В крови морфиниста нет и следа морфия. Соблазнительно воображать, что в один прекрасный день врачи обнаружат тайные убежища морфия и выманят его наружу с помощью субстанции, до которой он окажется охоч, как змея до блюдца с молоком. Однако нужно будет, чтобы организм перенес резкий переход от осени к весне.
Но еще до подобного открытия наука рискует совершить много ошибок вроде лечения гипнозом, куда погружали истериков до опытов доктора Солье{141}, который, рассматривая истерию как патологический сон, постепенно будил больного, вместо того, чтобы усугублять боль, то есть методично лечить морфиниста морфием.
* * *Полагаю, что природа навязывает нам правила Спарты и муравейника. Надо ли их обходить? Где заканчиваются наши прерогативы? Где начинается запретная зона?
* * *Когда куришь опиум и ведешь организм к смерти, испытываешь эйфорию. Мучения происходят, когда против желания возвращаешься к жизни. Весенняя наполненность будоражит вены, унося прочь льдины и огненную лаву.
Я советую больному, лишенному наркотика на неделю, засунуть голову подмышку, прижать ухо к руке и подождать. Разгром, восстания, взорванные заводы, бегущие армии, потоп — ухо услышит настоящий апокалипсис звездной ночи человеческого тела.
* * *Молоко — противоядие морфия. Одна моя знакомая терпеть не может молоко. После операции ей вкололи морфий, она попросила молока, и ей понравилось. Наутро она не смогла даже его пригубить.
* * *Тот, кто проходит дезинтоксикацию, очень ненадолго засыпает, а пробуждение таково, что отбивает охоту заснуть снова.
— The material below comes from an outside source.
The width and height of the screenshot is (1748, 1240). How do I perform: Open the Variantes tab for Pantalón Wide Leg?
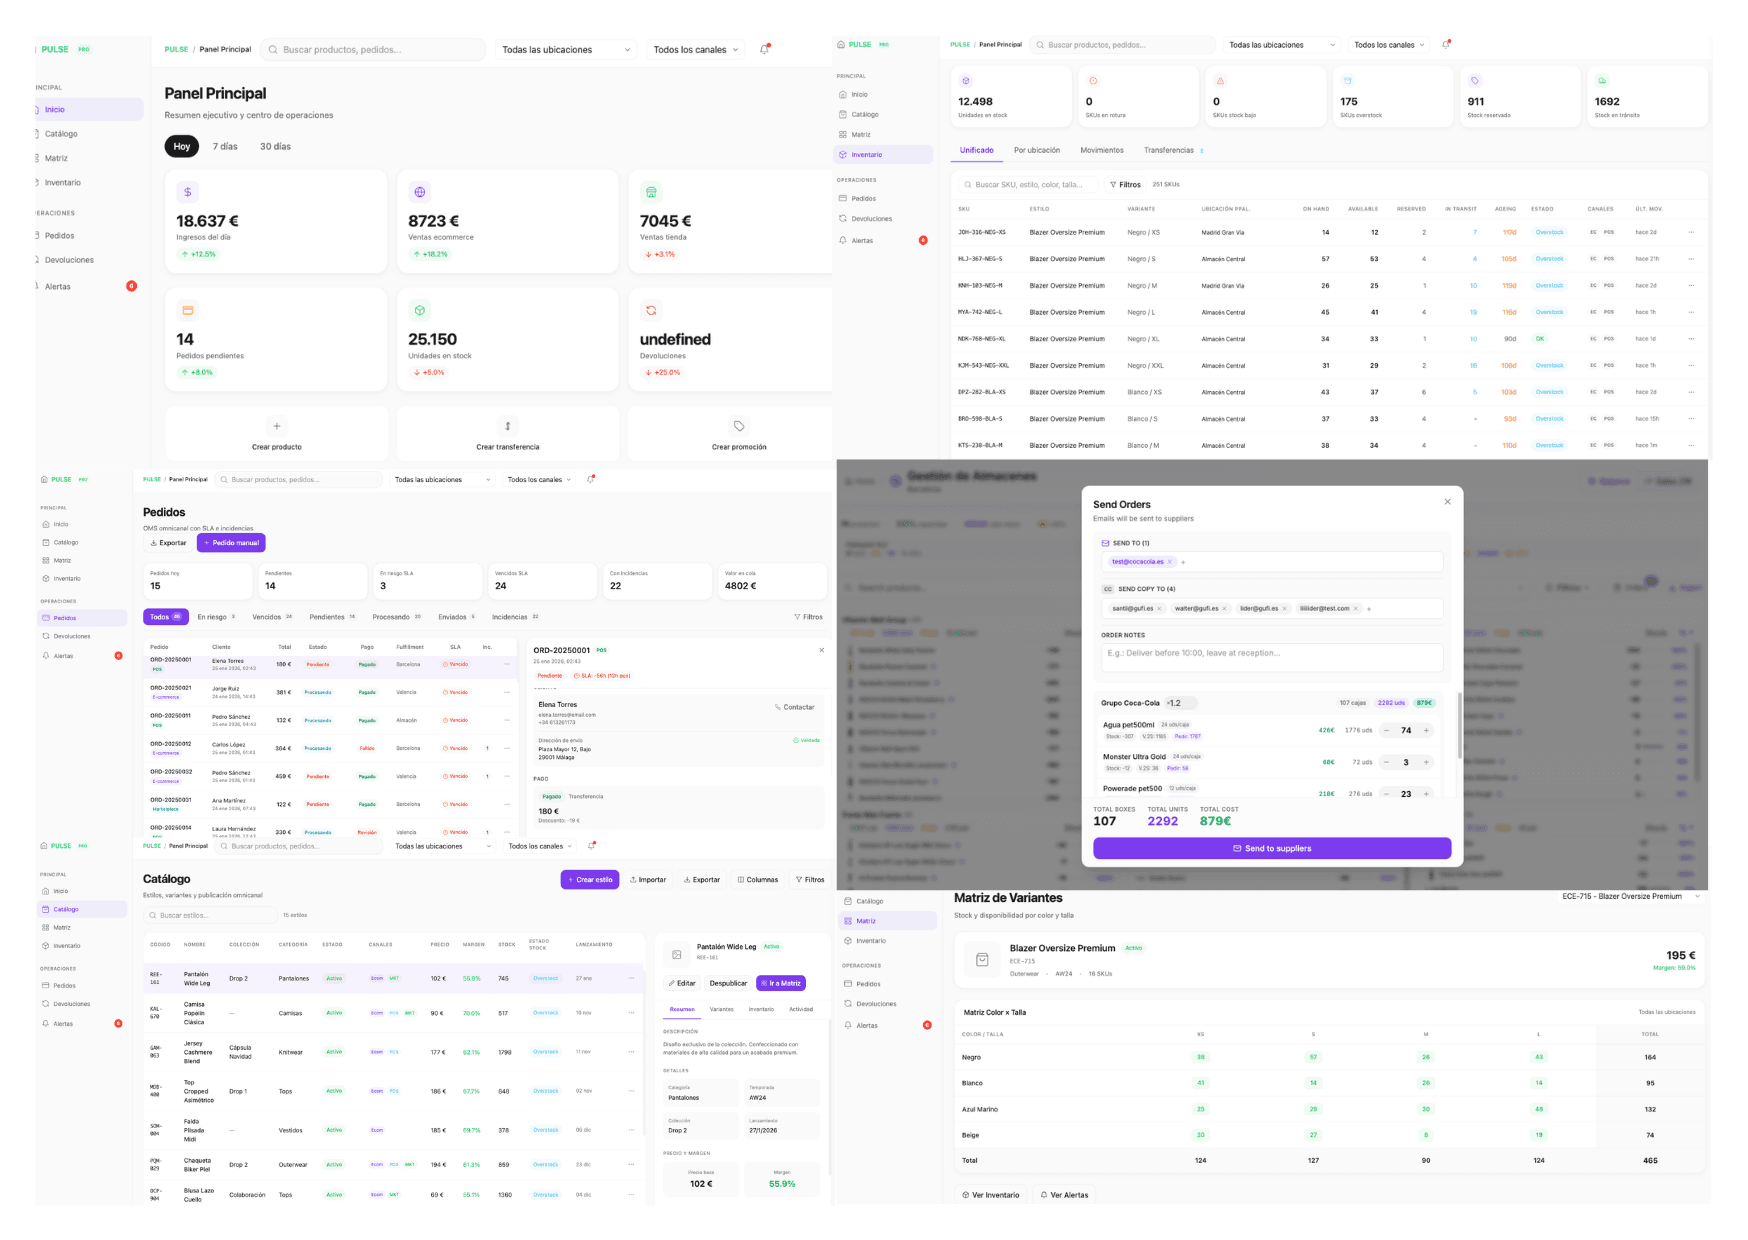click(x=721, y=1009)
Организм будто отходит от спячки, от странной экономии сил, как у черепах, сурков, крокодилов. Наша слепота, отказ видеть что-либо иначе, чем через собственный ритм, приводит к тому, что мы принимаем замедленность растений за смехотворную неспешность. Ничто лучше не отображает драму дезинтоксикации, чем рапид записи царства растений с ужасными гримасами, жестами, корчами. То же движение в области слуха позволило бы нам услышать крики растений.
* * *Прогресс. Хорошо ли рожать по-американски (под общим наркозом и с наложением щипцов), и, если прогресс — в том, чтобы меньше страдать, не является ли он, как и любая машина, симптомом некой вселенной, где изможденный человек подменяет свои силы иными, избегая потрясений ослабленной нервной системы?